1−1 教会
オリガは馬車の窓から見える街の様子を、窓に張り付くように見ていた。座席に乗り上げていないのは彼女が子供というには少しばかり成熟した女性だったからだろう。しかし、彼女のその好奇心に満ちた瞳は幼い子供と何ら変わりのないものだった。
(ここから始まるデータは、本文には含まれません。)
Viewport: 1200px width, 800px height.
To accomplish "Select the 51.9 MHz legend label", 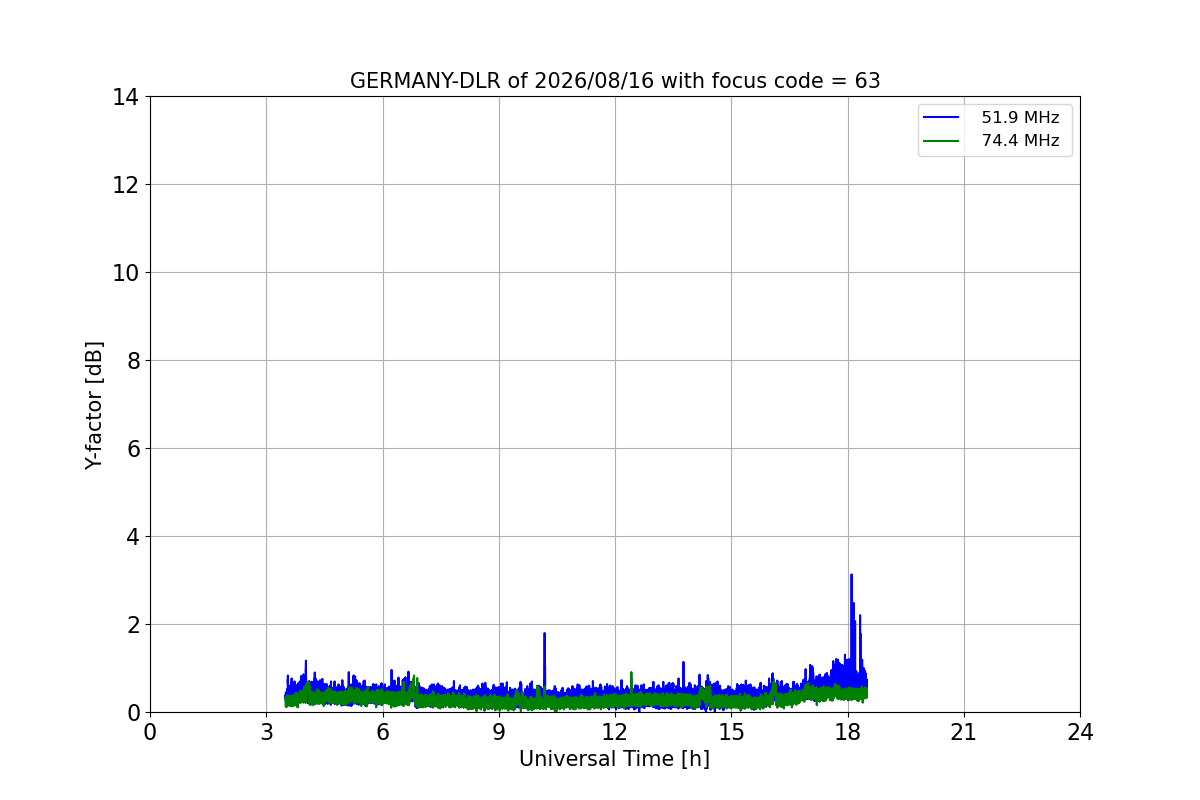I will (1020, 118).
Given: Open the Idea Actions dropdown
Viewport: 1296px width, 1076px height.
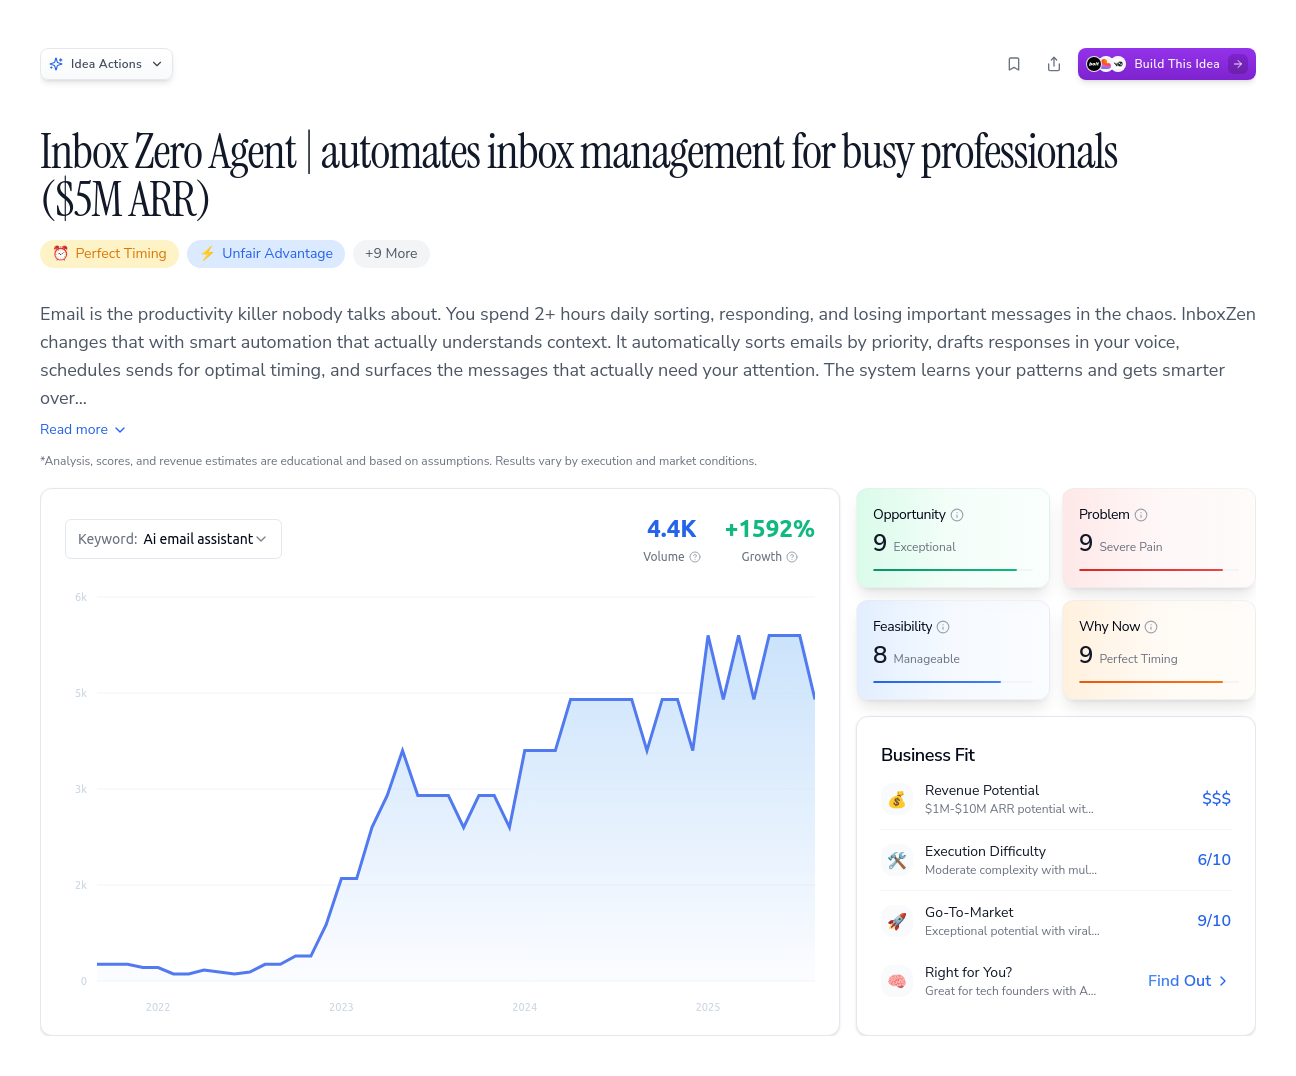Looking at the screenshot, I should pyautogui.click(x=106, y=64).
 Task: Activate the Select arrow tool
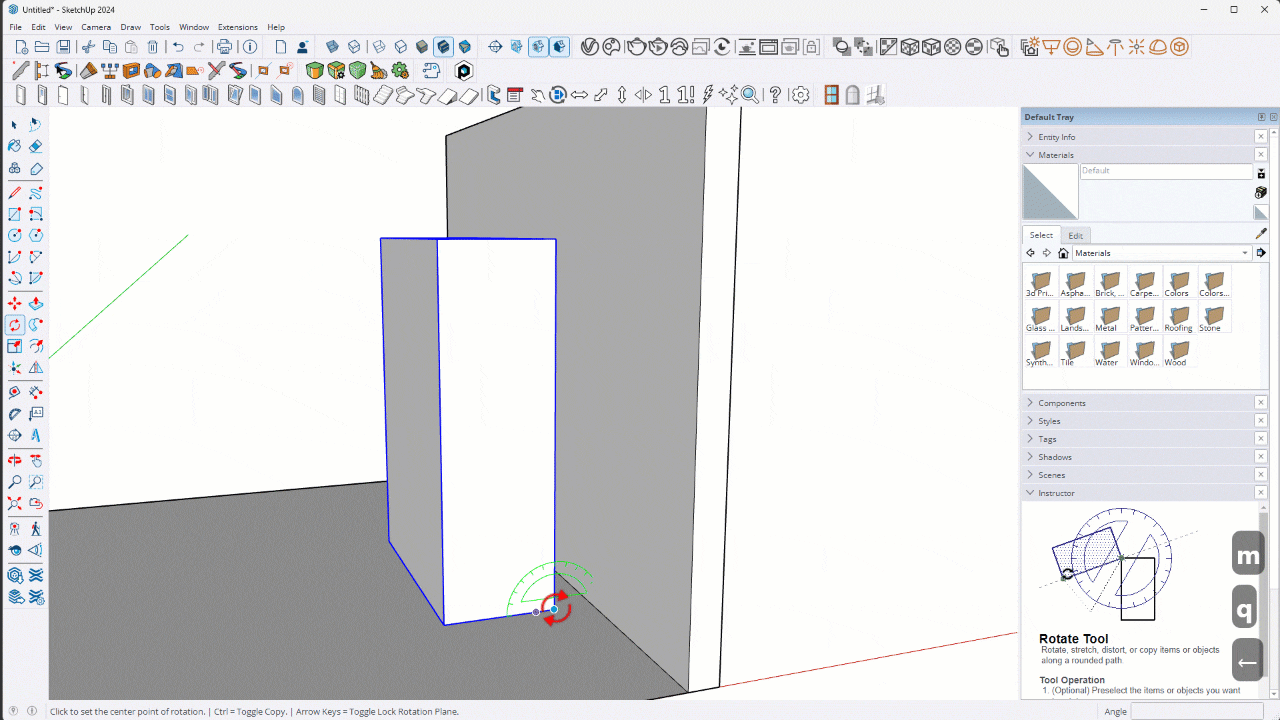[14, 125]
アストリアル帝国の最北端の街エルド。帝国内で最も冬が厳しいその街では、他国の貿易品が集まる貿易港としても有名な街である。
帝都とはまた違う街並みにオリガは目を輝かせる。
帝都には初代皇帝が定めた美観法があり建築物の壁は白か青で統一されているため、帝都全体が整然とした格式の高い様相をしている。しかし、ここ、エルドではサーモンピンクやイエロー、スカイブルーなど色とりどりの建物が並んでいた。街は色が多彩でそれだけでも目が騒がしいのに、道行く人たちも何かに追われているかのように皆早歩きだったり小走りなのでなにだか忙しなかった。けれどその顔には笑顔があり、活気を感じさせる。異国の品々を売る商人や、服を広げる露天。食べ物を売る屋台屋楽器を弾くものが石畳に座り込んでいる。生まれも育ちも帝都のオリガにはそれがとても新鮮に見えてた。
「ポルドさん、ここまででいいです!」
心惹かれる街並みにオリガは我慢ができずに馬車の窓から顔を出した。
オリガの金髪がふわりと広がる。御者のポルドはオリガに言われた通り街角でオリガの荷物とオリガを下ろした。
「本当にこんな街中でよろしいので?」
ポルドの確認するような言葉にオリガはにっこりと笑った。楽しくて仕方ない、と言った表情にポルドは苦笑を浮かべる。たった半日しか彼女と接していないが滲み出る箱入り娘感を薄々と察知していたのだ。馬車を止められた時は何か苦情があるのかと思ったがそうではないのだろう。きっと馬車から見えた活気のある街並みに当てられたのだ。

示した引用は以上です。